Something about Carter continues to call to Max and vice versa even though both know they should not have feelings like this for someone so diametrically opposed to their way of life. Max hunts killers and Carter is a killer.
It becomes clear that though Carter never thought he deserved a soul-mate he has one: Max. Carter doesn’t want to convert Max and make him a killer like he is, but he also doesn’t want to lose Max.
In the meantime Carter is being hunted by one of his own kind and Max gets caught in the crossfire.
In the end things turn out pretty great for everyone – well, except all those dead people…
I spent my time reading this book going from – hmmm not sure I like this, to ooh – yay – I love this, back to oh man really? Back to – oh goody that happens! Etcetera.
On the one hand I loved some of the characters. Carter is so dark and haunted, truly a monster, and a nice change of pace from the “yes I suck blood, but I’m a nice guy” Vampire.
Gordon, Carter’s butler is – well – the perfect butler. Unfailingly loyal, wise, helpful, Johnny-on-the-spot – just like Alfred is to Batman, Gordon is to Carter. He shows some of the only consistency in the entire story.
The bad guys are bad. Lyle and Boyd, the twisted duo, are really quite sick and do a great job of killing and torturing and lying and – well, being bad guys. Up until the end… then Lyle kind of makes a left turn into the land of good, which was out of character, but ended up being kind of sweet too.

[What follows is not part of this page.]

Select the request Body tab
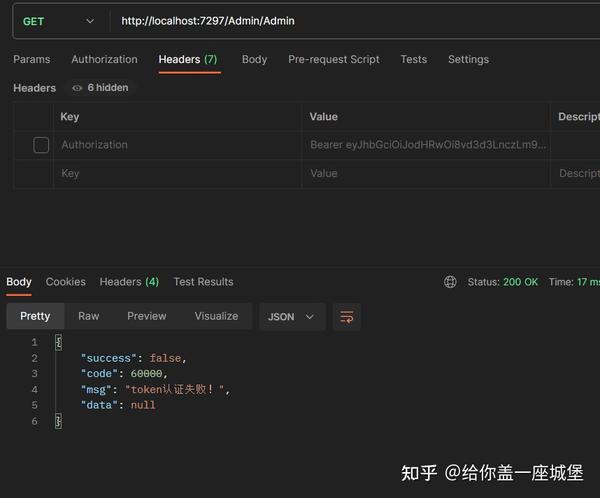coord(254,60)
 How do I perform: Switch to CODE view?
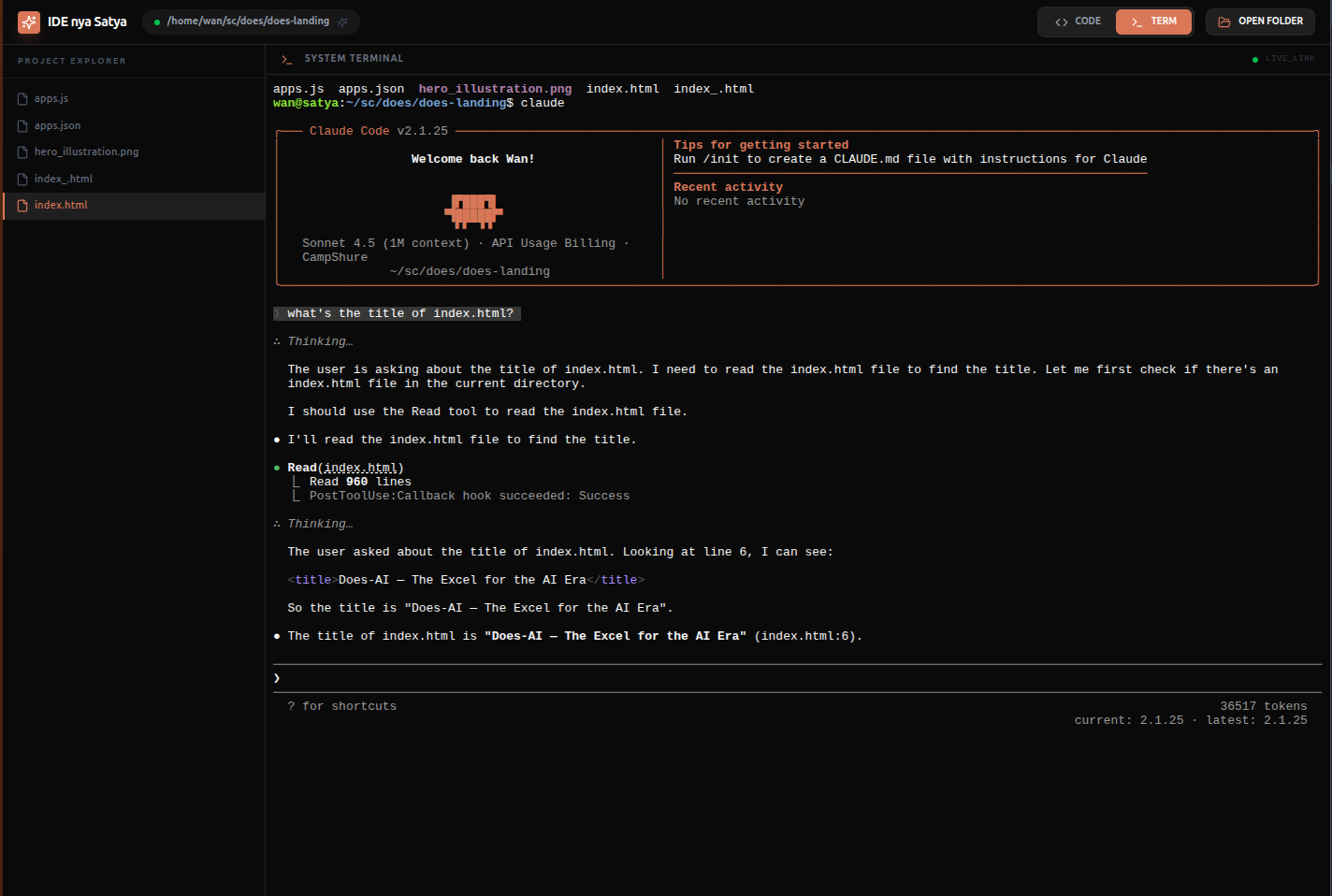coord(1078,22)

Max I didn’t care for. From scene one I was like “How in the hell is a homicide detective caught unawares enough to get jumped at a bar?!” Shouldn’t he know better? Well, no. Max is the innocent lamb, following his heart into bad situations, left and right. He’d be the Red Shirt on Star Trek or the woman in most every horror movie. (Not fair to us women, but that’s how it’s been.) I never saw him as the cop and though he briefly battled with the idea of loving someone so monstrous, it was a weak “oh no, how can I ever love an evil vampire?” followed by “oh yeah baby give it to me again!” The penis is mightier than the conscience, apparently.

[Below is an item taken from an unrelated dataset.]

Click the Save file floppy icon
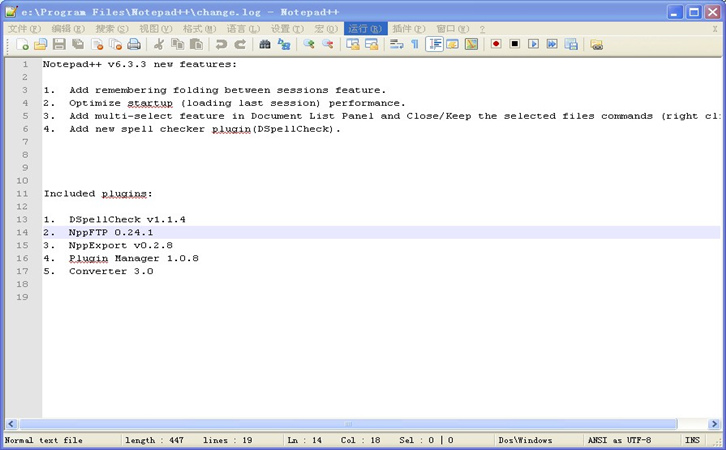This screenshot has width=726, height=450. [x=59, y=45]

As far as story lines go, it was interesting. I love the fated soul mates thing and that was sweet and sexy (there is lots of hot sex in this book) and the twist at the end was a nice touch.
The mystery/bad guy part of the story line felt very true and solid, right up to the end, then it kind of went off the rails and bad guys started acting like good guys — but it mostly worked.

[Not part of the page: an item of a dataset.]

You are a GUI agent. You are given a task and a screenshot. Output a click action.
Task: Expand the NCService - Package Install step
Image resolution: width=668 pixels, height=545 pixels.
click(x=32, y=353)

The love story was not it’s strongest point. The fated soul mates thing was great and it moved our characters along quickly in the way that can only happen with soul mates, but I didn’t see our guys really ever connect in a way that wasn’t sexual. When it came time for the climactic finish – the time for sacrifice and confessions – it was awesome, so dramatic and I loved it – but I didn’t have a good build up to that scene. I didn’t feel the emotions were there behind the declarations, so though they were exciting and riveting, they, too, felt like they come from left field.
What bugged me the absolute most was the fact that I never understood why Carter felt he had to kill everyone he drank. He proved he didn’t biologically need to. He proved he had a conscience and Max offered resistance to the whole killing thing… it never made sense. I liked that the author was trying to keep Carter a Vampire’s Vampire… not a sappy Vampire, but I don’t think it quite worked out. Carter looked inconsistent and it weakened his previously strong characterization.
So- I give this a solid 3.5 hearts. I really did enjoy reading it and it came so close to being amazing and awesome but just missed the mark. I really, really enjoy Lisa Worrall as an author (Laurel Heights, I Can See For Miles, Nanny for Nate, Always Hope) but this wasn’t my favorite of her books.
As a P.S. I love the new cover by Maria Fanning – very hot!